● **Task objective**
Find how many lines in the data below mention "revela". Give the number only.
----
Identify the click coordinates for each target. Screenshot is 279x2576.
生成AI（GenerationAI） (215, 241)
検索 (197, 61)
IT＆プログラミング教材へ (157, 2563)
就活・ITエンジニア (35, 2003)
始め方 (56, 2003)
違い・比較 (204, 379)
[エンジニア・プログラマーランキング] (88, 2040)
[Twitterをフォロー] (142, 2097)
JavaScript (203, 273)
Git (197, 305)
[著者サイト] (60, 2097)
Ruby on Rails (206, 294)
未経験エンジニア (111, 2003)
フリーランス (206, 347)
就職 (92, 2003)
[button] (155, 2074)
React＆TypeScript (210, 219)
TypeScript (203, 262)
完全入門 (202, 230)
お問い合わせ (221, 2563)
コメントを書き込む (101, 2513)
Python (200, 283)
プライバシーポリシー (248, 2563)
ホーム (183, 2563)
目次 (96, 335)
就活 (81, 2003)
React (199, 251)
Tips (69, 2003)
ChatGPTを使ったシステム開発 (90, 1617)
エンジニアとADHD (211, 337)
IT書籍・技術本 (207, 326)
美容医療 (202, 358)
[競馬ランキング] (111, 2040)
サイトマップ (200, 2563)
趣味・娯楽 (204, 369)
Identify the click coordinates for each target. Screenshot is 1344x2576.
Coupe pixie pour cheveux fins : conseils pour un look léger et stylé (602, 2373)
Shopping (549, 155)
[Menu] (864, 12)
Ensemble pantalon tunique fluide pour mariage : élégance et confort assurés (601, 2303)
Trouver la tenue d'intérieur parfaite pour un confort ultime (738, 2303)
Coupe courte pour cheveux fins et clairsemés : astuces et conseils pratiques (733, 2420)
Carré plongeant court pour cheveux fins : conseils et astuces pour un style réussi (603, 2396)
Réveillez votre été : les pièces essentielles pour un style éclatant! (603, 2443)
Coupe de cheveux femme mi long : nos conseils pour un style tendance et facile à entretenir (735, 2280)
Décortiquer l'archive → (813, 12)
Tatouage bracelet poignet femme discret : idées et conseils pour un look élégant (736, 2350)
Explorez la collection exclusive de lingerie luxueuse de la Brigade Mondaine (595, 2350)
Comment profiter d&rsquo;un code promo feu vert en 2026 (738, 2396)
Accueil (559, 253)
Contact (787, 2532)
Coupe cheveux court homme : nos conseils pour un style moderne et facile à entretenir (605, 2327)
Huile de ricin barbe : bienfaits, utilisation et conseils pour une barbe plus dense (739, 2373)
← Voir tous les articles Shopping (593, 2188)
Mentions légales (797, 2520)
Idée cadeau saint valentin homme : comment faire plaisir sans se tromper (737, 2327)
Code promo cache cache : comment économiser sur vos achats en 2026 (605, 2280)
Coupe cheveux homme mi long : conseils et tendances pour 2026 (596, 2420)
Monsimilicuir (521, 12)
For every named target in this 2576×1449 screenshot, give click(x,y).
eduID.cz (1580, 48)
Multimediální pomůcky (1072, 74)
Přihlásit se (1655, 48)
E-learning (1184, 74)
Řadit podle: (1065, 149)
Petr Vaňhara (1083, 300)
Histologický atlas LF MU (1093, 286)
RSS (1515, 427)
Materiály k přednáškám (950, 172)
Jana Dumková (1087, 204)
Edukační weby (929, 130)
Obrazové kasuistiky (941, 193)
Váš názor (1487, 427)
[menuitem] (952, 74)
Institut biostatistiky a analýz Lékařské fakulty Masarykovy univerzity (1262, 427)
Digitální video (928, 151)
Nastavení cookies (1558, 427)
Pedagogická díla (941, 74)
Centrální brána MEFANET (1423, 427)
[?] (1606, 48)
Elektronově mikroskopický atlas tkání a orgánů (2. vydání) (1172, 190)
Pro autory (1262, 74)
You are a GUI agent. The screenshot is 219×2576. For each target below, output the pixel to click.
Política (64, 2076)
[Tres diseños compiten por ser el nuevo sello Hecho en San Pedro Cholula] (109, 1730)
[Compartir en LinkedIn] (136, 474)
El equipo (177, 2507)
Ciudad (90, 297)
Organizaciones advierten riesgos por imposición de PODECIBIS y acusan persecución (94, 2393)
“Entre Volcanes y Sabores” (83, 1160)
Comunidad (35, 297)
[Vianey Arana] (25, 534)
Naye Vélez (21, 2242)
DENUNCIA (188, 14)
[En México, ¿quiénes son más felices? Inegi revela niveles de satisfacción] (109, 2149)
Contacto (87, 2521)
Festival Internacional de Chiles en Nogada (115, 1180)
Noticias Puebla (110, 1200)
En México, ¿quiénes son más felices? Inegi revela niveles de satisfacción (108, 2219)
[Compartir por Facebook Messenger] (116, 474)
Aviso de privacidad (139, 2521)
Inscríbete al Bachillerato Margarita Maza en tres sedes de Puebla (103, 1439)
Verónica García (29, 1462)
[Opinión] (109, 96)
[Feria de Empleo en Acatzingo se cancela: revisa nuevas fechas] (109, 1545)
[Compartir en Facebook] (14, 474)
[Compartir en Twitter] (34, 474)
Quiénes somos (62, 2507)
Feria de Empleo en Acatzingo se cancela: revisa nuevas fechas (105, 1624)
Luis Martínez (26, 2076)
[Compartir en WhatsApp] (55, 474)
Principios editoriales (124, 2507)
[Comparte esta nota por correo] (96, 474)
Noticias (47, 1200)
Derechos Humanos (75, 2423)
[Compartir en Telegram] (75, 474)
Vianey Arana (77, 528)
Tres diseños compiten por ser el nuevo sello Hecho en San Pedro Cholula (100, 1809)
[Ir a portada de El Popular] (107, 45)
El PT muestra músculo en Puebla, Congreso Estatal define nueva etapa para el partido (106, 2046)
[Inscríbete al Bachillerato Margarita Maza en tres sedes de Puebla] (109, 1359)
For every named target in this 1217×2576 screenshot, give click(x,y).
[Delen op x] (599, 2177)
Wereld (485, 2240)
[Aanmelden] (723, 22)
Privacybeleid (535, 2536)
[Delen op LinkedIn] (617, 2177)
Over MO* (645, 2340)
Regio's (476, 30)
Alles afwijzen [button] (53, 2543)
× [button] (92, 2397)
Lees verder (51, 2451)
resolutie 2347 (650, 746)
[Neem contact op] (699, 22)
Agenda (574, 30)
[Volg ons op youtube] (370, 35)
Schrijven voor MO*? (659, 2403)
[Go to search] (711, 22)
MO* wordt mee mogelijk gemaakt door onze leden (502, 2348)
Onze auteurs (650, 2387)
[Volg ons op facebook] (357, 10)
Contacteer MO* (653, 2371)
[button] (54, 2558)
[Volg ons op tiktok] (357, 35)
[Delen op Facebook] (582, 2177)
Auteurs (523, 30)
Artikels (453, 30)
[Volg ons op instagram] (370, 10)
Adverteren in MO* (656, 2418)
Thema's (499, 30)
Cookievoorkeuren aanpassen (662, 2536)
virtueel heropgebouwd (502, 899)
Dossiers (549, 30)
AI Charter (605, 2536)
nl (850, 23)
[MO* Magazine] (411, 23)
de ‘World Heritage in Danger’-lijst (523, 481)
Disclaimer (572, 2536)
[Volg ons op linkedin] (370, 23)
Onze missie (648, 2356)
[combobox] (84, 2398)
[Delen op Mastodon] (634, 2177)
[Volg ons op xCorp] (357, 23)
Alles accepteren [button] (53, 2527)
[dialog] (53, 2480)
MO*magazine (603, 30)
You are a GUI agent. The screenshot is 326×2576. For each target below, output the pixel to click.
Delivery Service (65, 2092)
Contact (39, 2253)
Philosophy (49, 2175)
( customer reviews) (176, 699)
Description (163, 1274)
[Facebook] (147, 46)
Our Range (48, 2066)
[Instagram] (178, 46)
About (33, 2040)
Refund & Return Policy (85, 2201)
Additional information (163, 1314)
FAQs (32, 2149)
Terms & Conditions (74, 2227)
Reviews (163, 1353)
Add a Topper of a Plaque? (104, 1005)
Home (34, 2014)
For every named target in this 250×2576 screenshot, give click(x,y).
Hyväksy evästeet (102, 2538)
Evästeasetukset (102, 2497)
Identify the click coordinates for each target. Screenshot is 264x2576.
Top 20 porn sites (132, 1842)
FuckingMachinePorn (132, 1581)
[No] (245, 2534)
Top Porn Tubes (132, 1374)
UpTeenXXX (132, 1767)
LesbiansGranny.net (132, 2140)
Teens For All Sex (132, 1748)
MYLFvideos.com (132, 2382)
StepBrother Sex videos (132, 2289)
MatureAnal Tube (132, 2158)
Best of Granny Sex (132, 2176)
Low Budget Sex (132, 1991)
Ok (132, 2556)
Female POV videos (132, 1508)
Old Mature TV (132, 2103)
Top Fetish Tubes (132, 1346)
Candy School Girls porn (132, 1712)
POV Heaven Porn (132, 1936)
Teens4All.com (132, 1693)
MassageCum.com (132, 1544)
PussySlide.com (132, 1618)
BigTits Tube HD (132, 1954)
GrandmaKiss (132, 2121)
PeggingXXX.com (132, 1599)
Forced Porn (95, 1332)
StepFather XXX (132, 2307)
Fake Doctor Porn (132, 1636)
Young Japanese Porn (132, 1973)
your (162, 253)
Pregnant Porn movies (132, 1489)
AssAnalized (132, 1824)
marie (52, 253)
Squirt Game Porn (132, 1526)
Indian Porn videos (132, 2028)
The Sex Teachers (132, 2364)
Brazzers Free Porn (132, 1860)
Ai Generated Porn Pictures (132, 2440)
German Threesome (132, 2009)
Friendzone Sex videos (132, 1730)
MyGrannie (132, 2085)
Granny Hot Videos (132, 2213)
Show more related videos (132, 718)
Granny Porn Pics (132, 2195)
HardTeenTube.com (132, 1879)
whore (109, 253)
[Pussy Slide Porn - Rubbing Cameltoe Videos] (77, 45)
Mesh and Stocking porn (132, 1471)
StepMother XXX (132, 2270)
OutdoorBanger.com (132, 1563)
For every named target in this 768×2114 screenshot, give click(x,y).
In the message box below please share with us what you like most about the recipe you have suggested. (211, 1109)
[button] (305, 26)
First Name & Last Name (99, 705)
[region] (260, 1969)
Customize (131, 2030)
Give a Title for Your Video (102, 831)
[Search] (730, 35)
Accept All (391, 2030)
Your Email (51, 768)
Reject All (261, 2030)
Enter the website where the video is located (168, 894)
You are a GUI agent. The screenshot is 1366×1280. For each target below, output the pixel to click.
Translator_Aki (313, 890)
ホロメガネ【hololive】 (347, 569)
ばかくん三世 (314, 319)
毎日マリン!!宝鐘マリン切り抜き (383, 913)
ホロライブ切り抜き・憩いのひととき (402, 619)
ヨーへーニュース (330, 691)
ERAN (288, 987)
----
● **Solution**
2